Survey and Opinion Polls
- Most common
- must be interpreted carefully
- margin of error is used
What is a margin of error?
an amount (usually small) that is allowed for in case of miscalculation or change of circumstances.
Name 4 descriptive statistics.
Sample size
Mean
Median
Mode
What is “Sample Size”?
The number of values “n”
What is the “Mean”?
The average
What is the “Median”?
The middle value
What is the “Mode”?
The most common value
Name 4 Descriptive Statistics.
Sample size
Mean
Median
Mode
Name the 3 Measures of Variance.
Variance
Standard Deviation
Standard Error
What is meant by Variance?
can be viewed at the “spread” of data around a mean
The average of the squared differences from the Mean
What is Standard Deviation?
A statistic that tells you how tightly all the various examples are clustered around the mean in a set of data. When the examples are pretty tightly bunched together and the bell-shaped curve is steep, the standard deviation is small. When the examples are spread apart and the bell curve is relatively flat, that tells you you have a relatively large standard deviation.
How do you calculate Standard Deviation?
Work out the Mean (average the numbers)
The for each number subtract the Mean and then square the result (the squared difference)
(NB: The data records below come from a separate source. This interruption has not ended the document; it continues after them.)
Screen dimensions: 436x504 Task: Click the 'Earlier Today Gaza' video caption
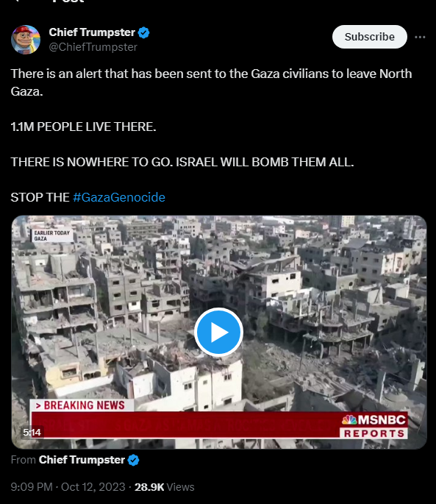[x=51, y=235]

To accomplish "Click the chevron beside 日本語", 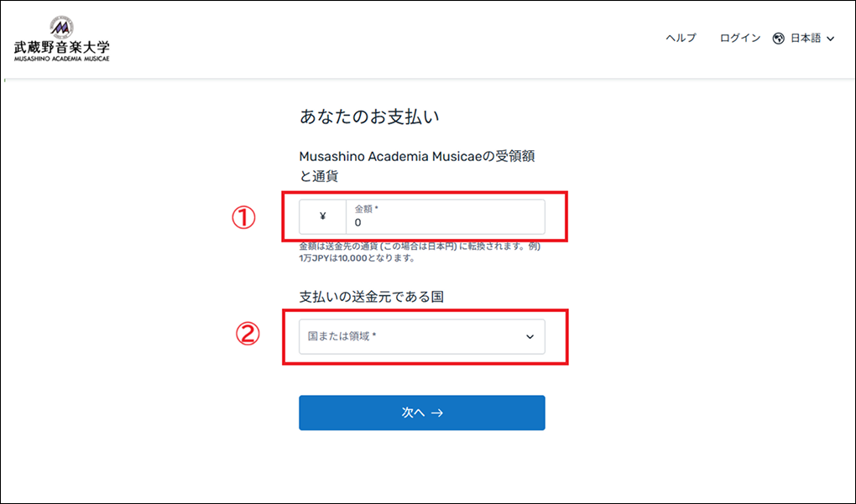I will click(x=831, y=39).
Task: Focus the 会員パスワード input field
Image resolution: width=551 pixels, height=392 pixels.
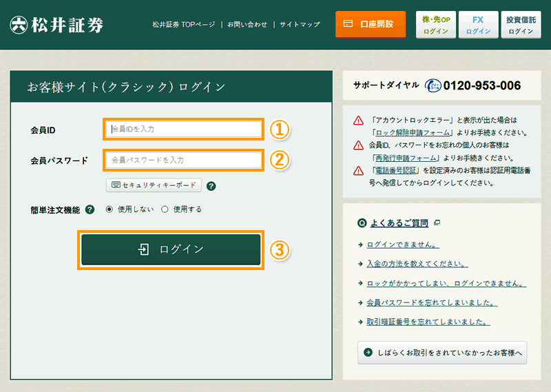Action: tap(183, 160)
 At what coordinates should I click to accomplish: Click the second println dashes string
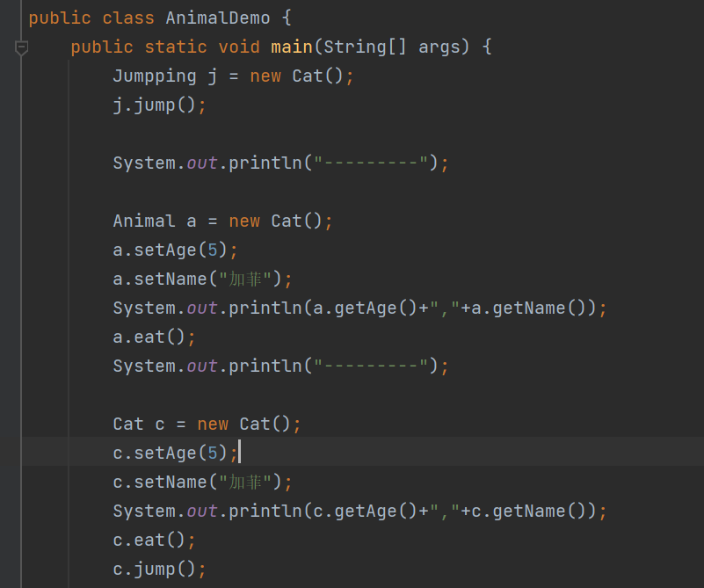click(376, 366)
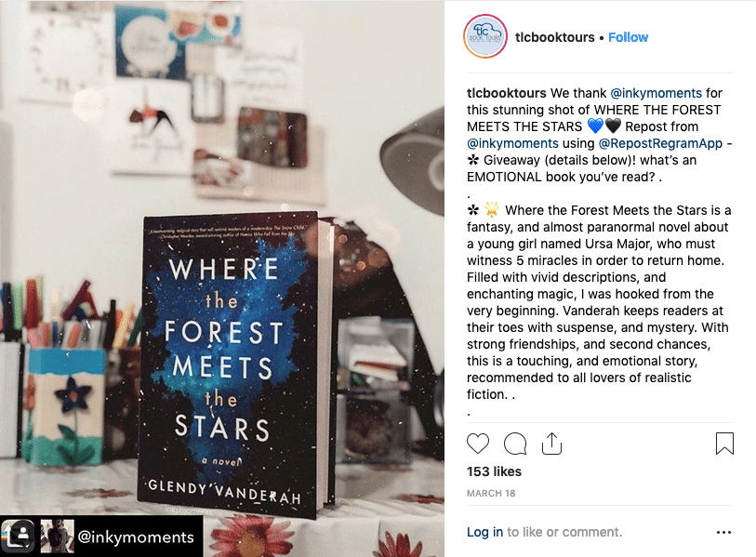Open comments via speech bubble icon
Image resolution: width=756 pixels, height=557 pixels.
pos(515,444)
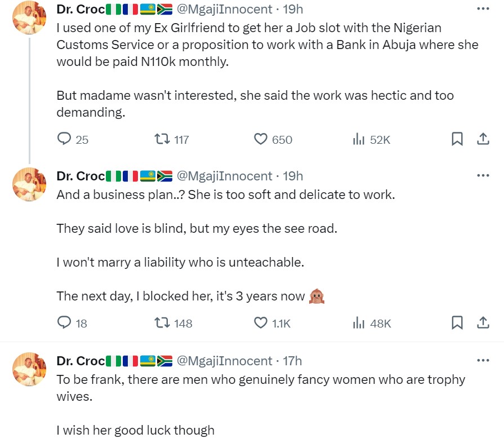Like the tweet with 650 likes
Screen dimensions: 504x438
pyautogui.click(x=261, y=139)
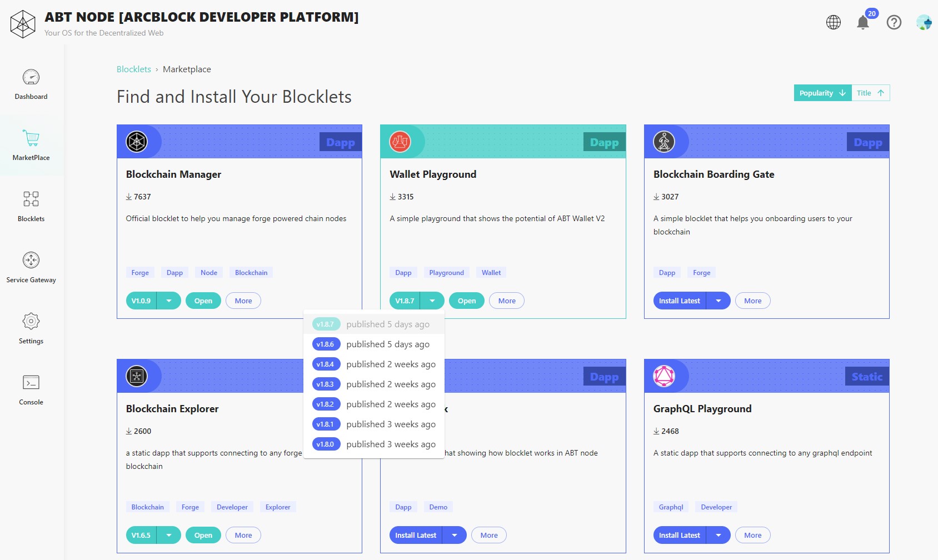Go to Blocklets in the sidebar
The image size is (938, 560).
(31, 199)
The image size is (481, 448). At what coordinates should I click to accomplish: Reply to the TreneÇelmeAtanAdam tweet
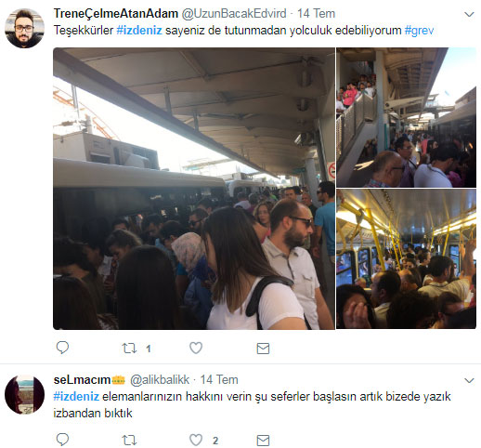click(x=62, y=348)
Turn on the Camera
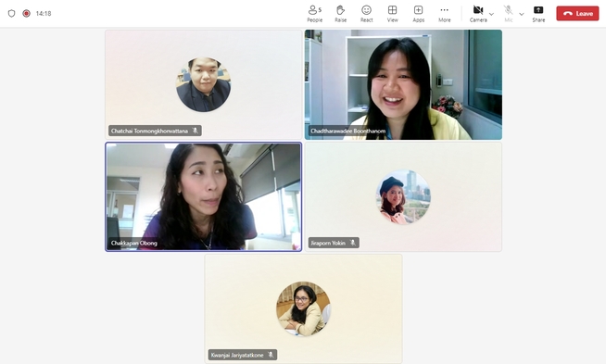 tap(478, 14)
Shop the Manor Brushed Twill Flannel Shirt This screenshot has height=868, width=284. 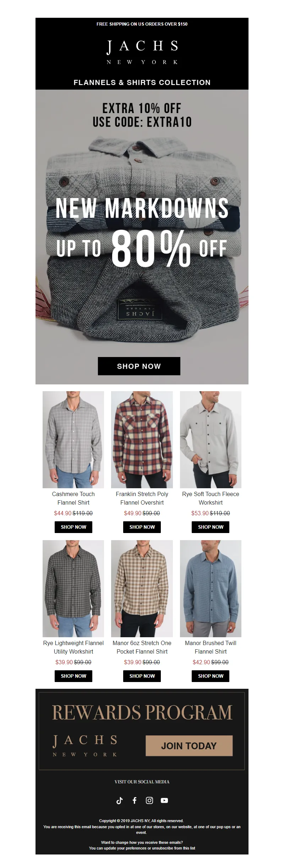(x=211, y=676)
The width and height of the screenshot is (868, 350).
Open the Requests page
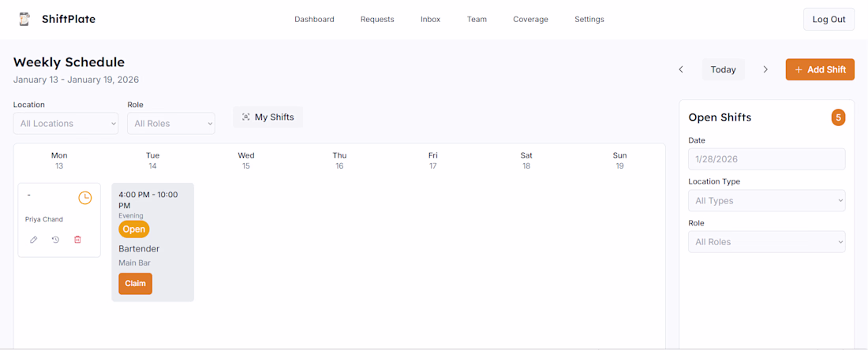click(x=377, y=20)
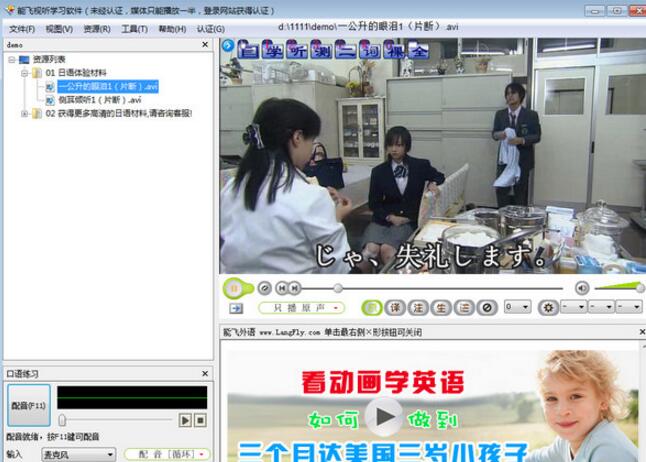The height and width of the screenshot is (462, 646).
Task: Toggle the 生 vocabulary subtitle button
Action: click(x=441, y=308)
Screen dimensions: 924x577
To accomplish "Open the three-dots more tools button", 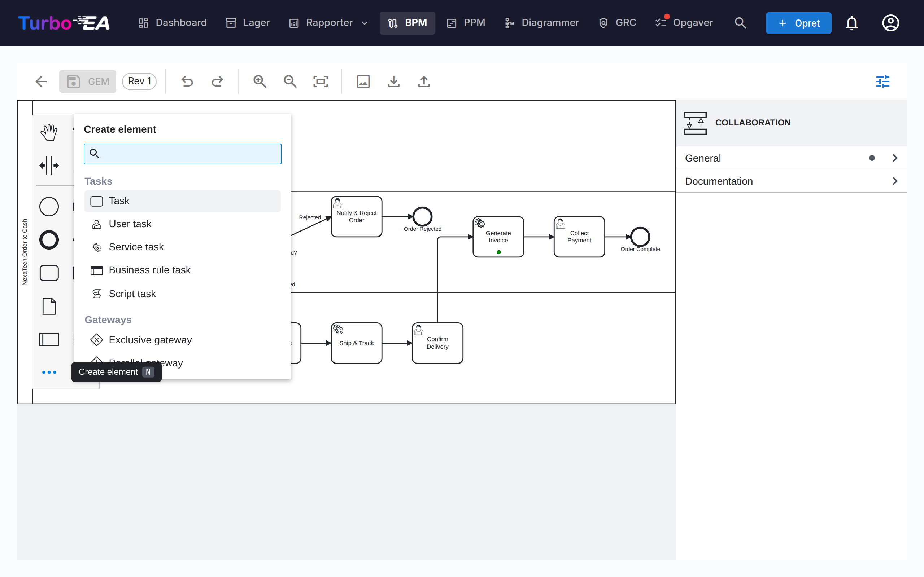I will (49, 372).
Then work out the average of those squared differences
Calculate the Mean, the Variance and the Standard Deviation for the following (look at the email I sent you for a better understanding):
You have 5 dogs, their heights are 600mm, 470mm, 170 mm, 430 mm, and 300mm.
To calculate Mean:
600+470+170+430+300 divided by 5 (“n” number of samples) = 394 mm
To calculate the Variance:
subtract the Mean from the original heights 600-394 = 206 470-394 = 76 170-394 = -224 430-394 = 36 300-394 = -94
Square each of these and add them together then divide this number by the number of samples 206 squared is 42,236 76 squared is 5,776 -224 squared is 50,176 36 squared is 1,296 -94 squared is 8,836
add them together the total is 108,520. Divide this by “n” the number of samples (5) to get the Variance
108,520/5 = 21,704 is the Variance
To calculate Standard Deviation take the square root of the Variance:
square root of 21,704 = 147.32 mm
If the five dogs in the example are a sample of a larger population how do the calculations change?
Calculating Mean:
doesn’t change
Calculating Sample Variance:
When you have “n” data values that are a SAMPLE of the population you:
divide by n-1
So in the previous example 108,520 is divided by 4 (n-1 or 5-1=4 ) to equal 27,130
Calculating Sample Standard Deviation:
take the square of the Sample Variance = 164 mm
What is Statistics based on?
probabilities
What is an Alternative Hypothesis? Give an example.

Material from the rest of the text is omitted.